Wellesley College: Scott D. Anderson's "Relational Algebra"

The elements of relational algebra are 'relations', which are tables. Operations on a table or set of tables result in a table. A relational algebra expression is a combination of operations that specify the order in which the operations are performed. In SQL terminology, this is the order in which basic SQL commands are performed to execute the query. This page explains the basic relational algebra operations.

Relational Algebra

Relational algebra is the mathematical formalization of what happens in relational databases.

Why?

Prior to relational databases, there were various kinds of databases (hierarchical, among others), but there was little regularity among them. The formalization of relational databases led to a big step forward in systematizing database technology.

Why is it still useful? Because it gives us a standard internal representation of a query that allows for query optimization: ways to re-write a query that is:

  • equivalent, but
  • quicker to execute

For example, consider the relative costs of executing the following:

ab+ac
a(b+c)

The latter is equivalent, but a lot faster to execute. The point is that algebraic manipulations of an expression can yield another expression that has the same results, but executes faster.

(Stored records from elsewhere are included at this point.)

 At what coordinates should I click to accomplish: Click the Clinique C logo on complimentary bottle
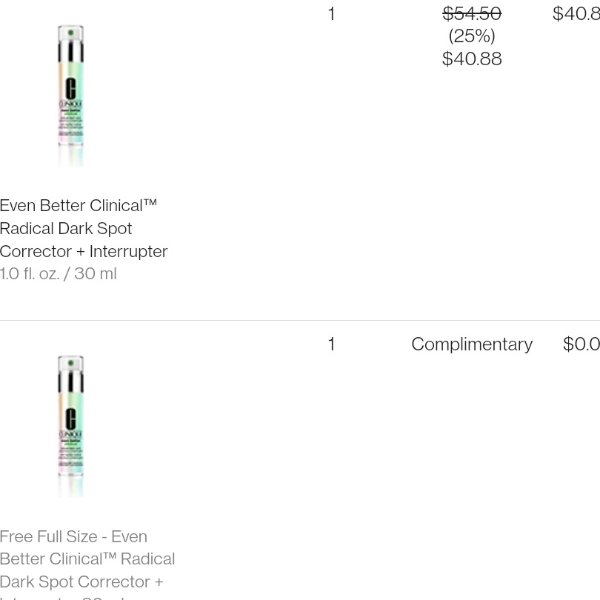click(x=70, y=419)
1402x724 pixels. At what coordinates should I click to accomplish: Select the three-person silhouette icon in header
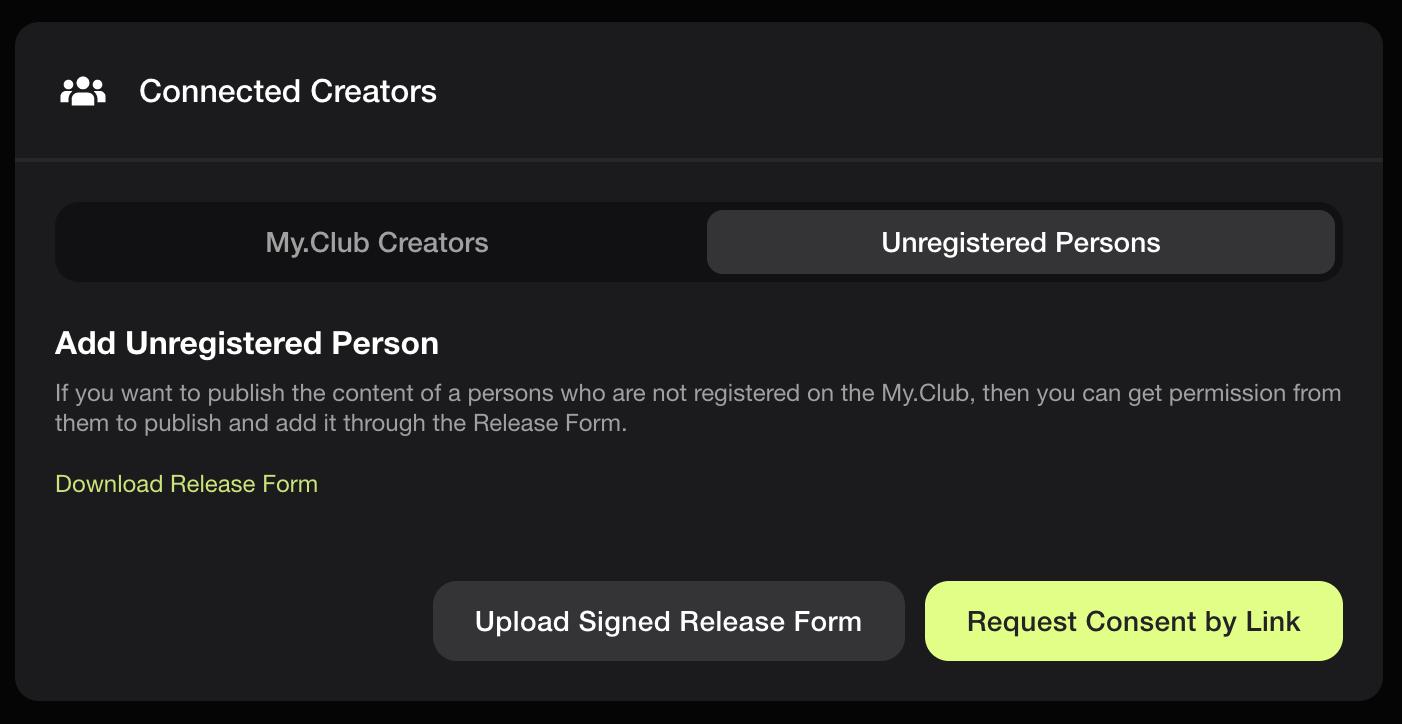point(83,92)
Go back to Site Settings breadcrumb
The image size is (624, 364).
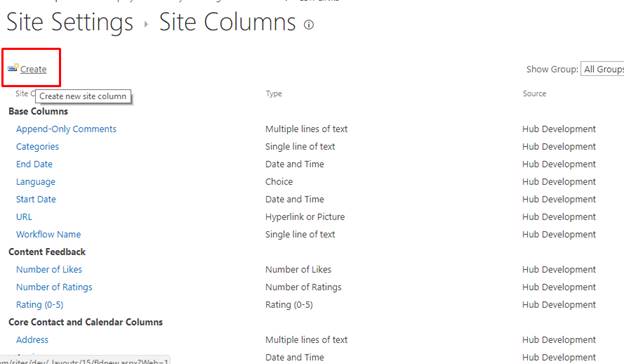pos(70,22)
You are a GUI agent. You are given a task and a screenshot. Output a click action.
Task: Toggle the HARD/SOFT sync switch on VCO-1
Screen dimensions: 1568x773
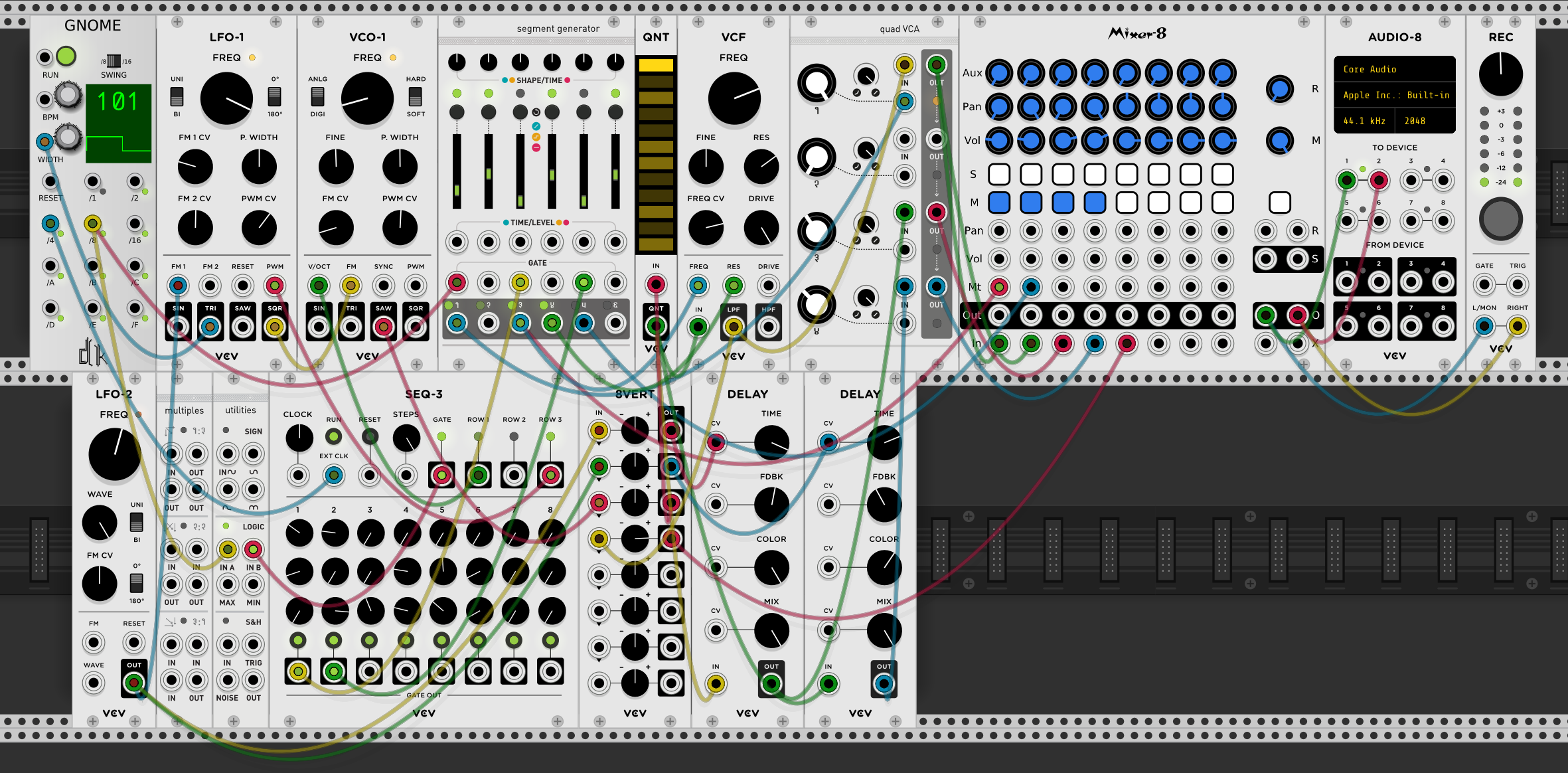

That's how query optimization works.

From Figure 5.1:
query processing pipelint

Defining Relational Algebra

Terminology

  • relations - a relation is a set of tuples
  • operators - take one or more relations as arguments and produce new relations.

The minimal relational algebra operators:

  • Select: returns a subset of the relation, by choosing some of the tuples
  • Project: returns a relation that has all the tuples, but only some of the columns. That is, tuple becomes a subtuple: each N-tuple becomes an M-tuple where M <= N.
  • Union: returns the union of all the relations. Relations must be union compatible. The following are:

    CREATE TABLE elevation ( name CHAR(10), height INT );
    CREATE TABLE population ( name CHAR(10), pop INT );

  • Set difference: Returns the tuples that are in one relation but not in the other
  • Cartesian product: AKA cross-product. The cross-product of relations A and B is a set of tuples where every tuple is the concatenation of a tuple from A and a tuple from B, for all possible pairs.

    Slightly different from mathematical cross-product, but not a concern. Major problem is the size of the result. Quadratic is bad enough!

Additional (derived) operators:

  • intersection
  • division
  • join

Notation

  • select: σcriteria(R)
  • project: πattributes(R)
  • union: R ∪ S
  • set difference: R - S
  • cross product: R × S
  • intersection: R ∩ S
  • join: R ⋈ S

You might try this exercise outside of class. We'll do some more exercises in class.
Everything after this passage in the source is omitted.